Just this year I erased all my blog entries for some reasons I couldn't explain then. But now I fully understood why I did it without even thinking twice. I was actually jealous and insecure that almost all the blog sites I visit are way better than mine. People are just able to freely express their emotions, feelings, thoughts, ideas and daily experiences. Since the day I discovered that my parents were visiting this blog site too (i forgot i gave them a link and posted it on my friendster acount too haha sillyme), I started to create some shield. I got conscious and choosy about the topics I'm about to publish. One factor that lead to my mistake was when i took the blog readability test. Easter started it and she rated genius. So as with her smart friends... They all got a genius rating. I was curious (although i know my site isn't worth reading), and entered my site address. What i got was a Junior Highschool rating.

Just today, I happen to log in my google account (yahoomail is acting so wierd these days) and noticed one unread e-mail. It came from a certain Amy Liu and dated last July 16, 2008. Allow me to share her message to everyone.

Dear Jake Jason Batausa,

Our editors recently reviewed your blog and have given it an 8.0 score out of (10) in the Personal Blogs category of Blogged.com.

This is quite an achievement!

http://www.blogged.com/directory/personal-blogs

We evaluated your blog based on the following criteria: Frequency of Updates, Relevance of Content, Site Design, and Writing Style.

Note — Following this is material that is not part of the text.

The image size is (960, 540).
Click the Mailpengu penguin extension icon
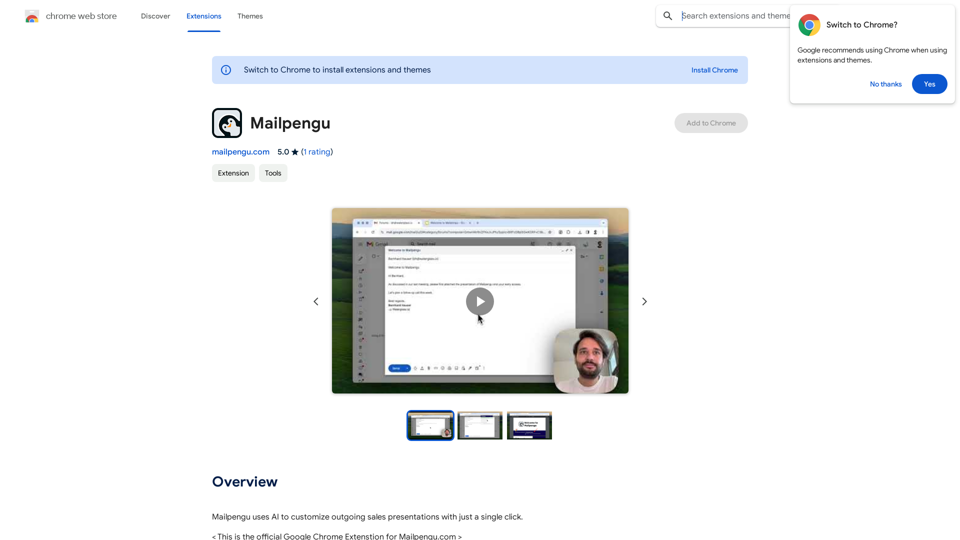click(227, 123)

After carefully reviewing each of these criteria, your site was given its 8.0 score.

Please accept my congratulations on a blog well-done!!

Sincerely,

Amy Liu

Marketing Department


OMG! How can i miss this mail??? WHy???

But anyways, I'm starting again. At least, it's new year. It's gonna be a fresh start to blog all over again. Hopefully, i'd be able to maintain this site. I'm so happy!!! Weee Til next entry!